Thanksgiving In Pictures

After a day of preparing, scheduling, cleaning, cooking, improvised crafting, eating, laughing, watching football, and cocktailing… I can say I am truly thankful for all of the many blessings in my life.  My family and friends, my better half, my furry children, my good health and faculties, my La Belle Hibou readers… so much for me to be grateful!  Today reminded me to be humble and to appreciate.

Wishing you all a wonderful holiday weekend!

Merci, beaucoup!!


It’s In The Small Things…

The holidays are the best time to entertain or be entertained by close friends and loved ones with your best – your best recipes, your best behavior, your best wine recommendations, your best outfits. But in the chaos of holiday planning, we often forget is that it is the little things that really can matter the most. Here are a few of my best ‘little things’ to remember:


  • If you are hosting guests, keep in mind the proper host(ess) etiquette. The most important part of hosting may be the organizing part, but it certainly doesn’t mean DOING everything. This is a lesson I’ve had to learn over the years. Your guests are there to spend time and commune together with you, not without you while you remain stuck in the kitchen barking orders at your spouse and swearing sweating over a burnt side dish.
  • Prepare a playlist of music that will help keep the spirit warm throughout the occasion.
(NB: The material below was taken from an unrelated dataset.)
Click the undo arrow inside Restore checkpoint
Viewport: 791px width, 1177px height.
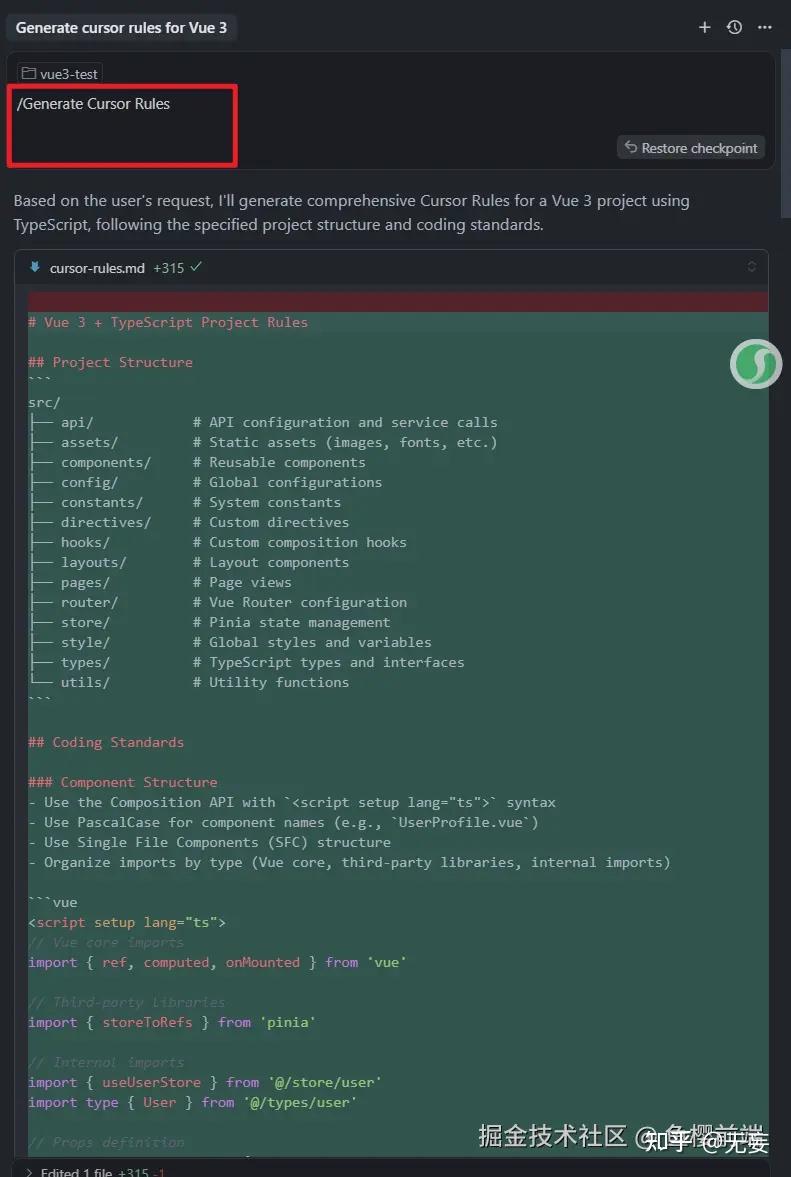(630, 147)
Remember that if your Aunt Louise hates ‘that rap music,’ you should probably steer clear of the hip hop playlist and artists on your iPod. Instead, select those songs that you love to hear while on ‘hold’ on a call and make you start humming (or full-on karaoke singing at your desk – not that I would know). It’s hard to beat songs from the 50s and 60s, and there’s always the slew of ‘adult contemporary’ from the 70s and 80s. Oh and one more thing: the music should be used as background music, not to drown out your snoring uncle or the football game on TV.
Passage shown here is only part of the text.